The restoration notes claim that the presentation is in the original aspect ratio, but it seems doubtful that a commercial project like this would have been intended for projection at 1.33:1 in 1974 when it would be extremely unlikely that any theatre would be showing it without using a matted aperture. The opening titles are clearly framed for a wider aperture, possibly 1.66:1, which was common in Britain, or even 1.85:1 as IMDb claims. When I zoomed the image in on my HD television, the framing seemed quite comfortable throughout the film, making the images tighter and more focused than they seem in the open-matte framing of the disk. It seems strange that the BFI, usually sensitive to such issues, would somehow not notice that the internal evidence of the film’s imagery indicates that it was intended to be shown with a wider frame. With the extra head and foot room trimmed, the film has far greater impact; in open-matte, it plays more like a highly polished episode of Brian Clemens’ Thriller series from the mid ’70s.
In addition to the framing issue, the image in many places has the waxy appearance of excessive digital noise reduction, with the film grain smoothed away. But despite this, the film has a pleasing colour palette and the softening effect gives the exteriors a dreamy quality.
The disk also has some fairly substantial supplements, including new interviews with Angela Pleasence (10:00), Lorna Heilbron (18:00) and editor Brian Smedley-Aston (17:00), who went on to produce Vampyres.
From Barcelona … to Tunbridge Wells: The Films of Jose Larraz (24:00, 1999) is an episode of the Channel 4 series Eurotika! in which Andy Stark and Pete Tombs survey the director’s career, which was split between England and Spain over a period of thirty years.
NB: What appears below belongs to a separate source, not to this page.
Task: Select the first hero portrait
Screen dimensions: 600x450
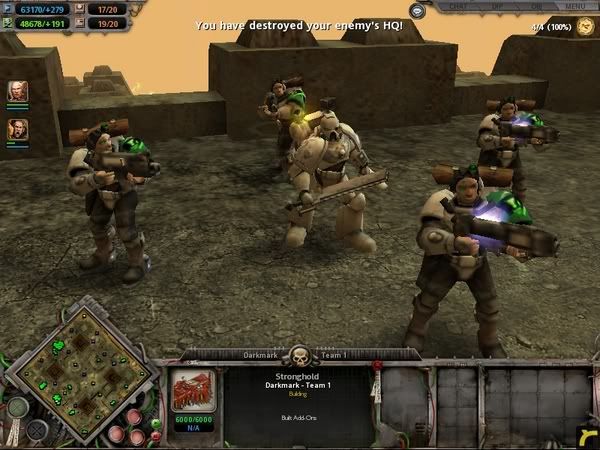Action: (x=18, y=91)
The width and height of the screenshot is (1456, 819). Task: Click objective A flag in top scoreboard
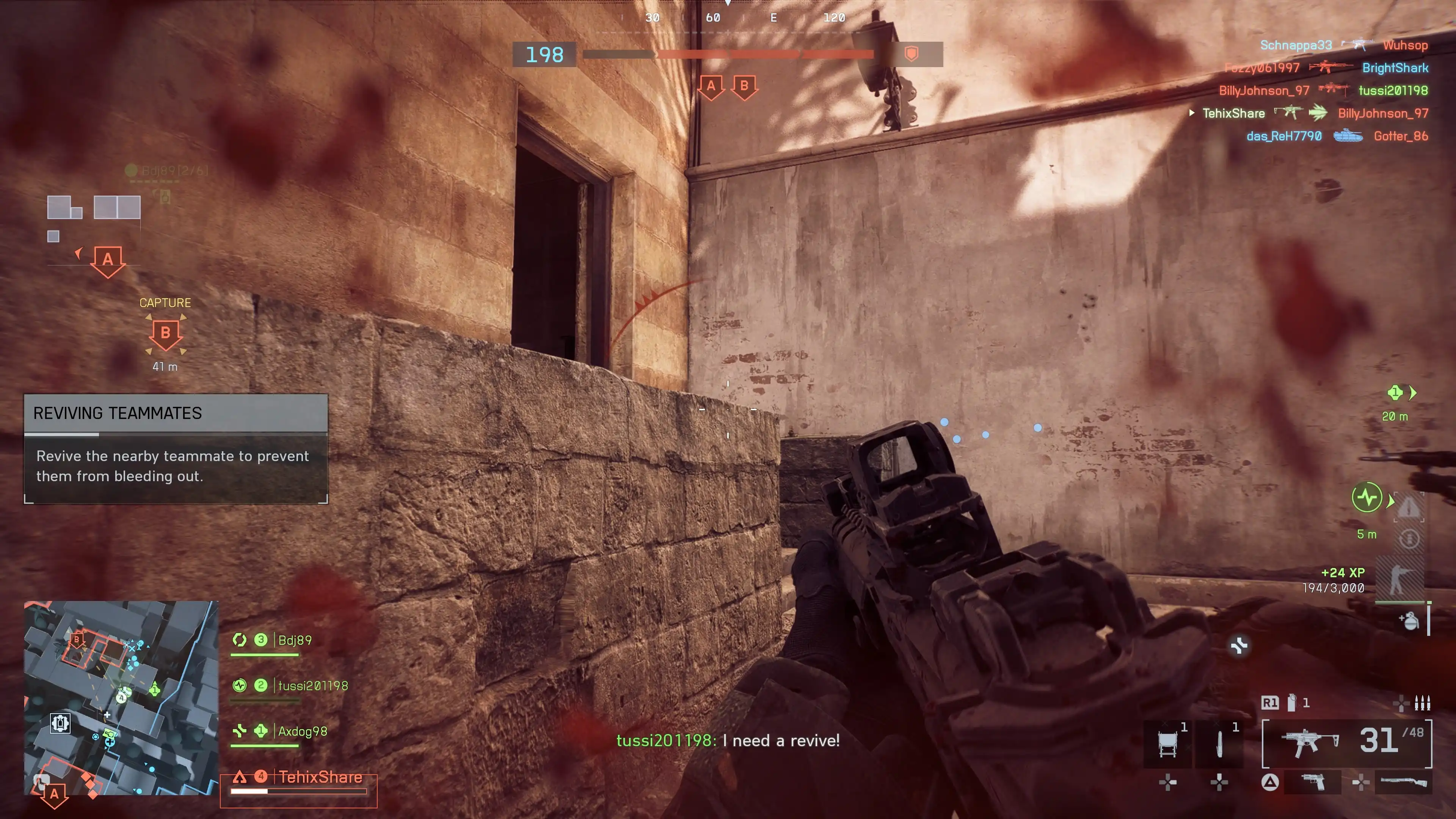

On Vampyres and Other Symptoms (74:00, 2011) is a feature-length documentary which focuses on Larraz’s two most famous films as it follows him on a trip to Sitges in 2009 where he received a lifetime achievement award. Made by Celia Novis, it offers some interesting glimpses of Larraz’s thoughts on horror and filmmaking in general, but unfortunately Novis seems more interested in being “creative” than in conveying much solid information; she uses lengthy excerpts from the two features into which she intercuts shots of Larraz, giving the impression that he is a part of the images he himself created, while every now and then we get short clips from an interview. Despite the running time, it leaves a frustrating impression of barely scratching the surface of its subject.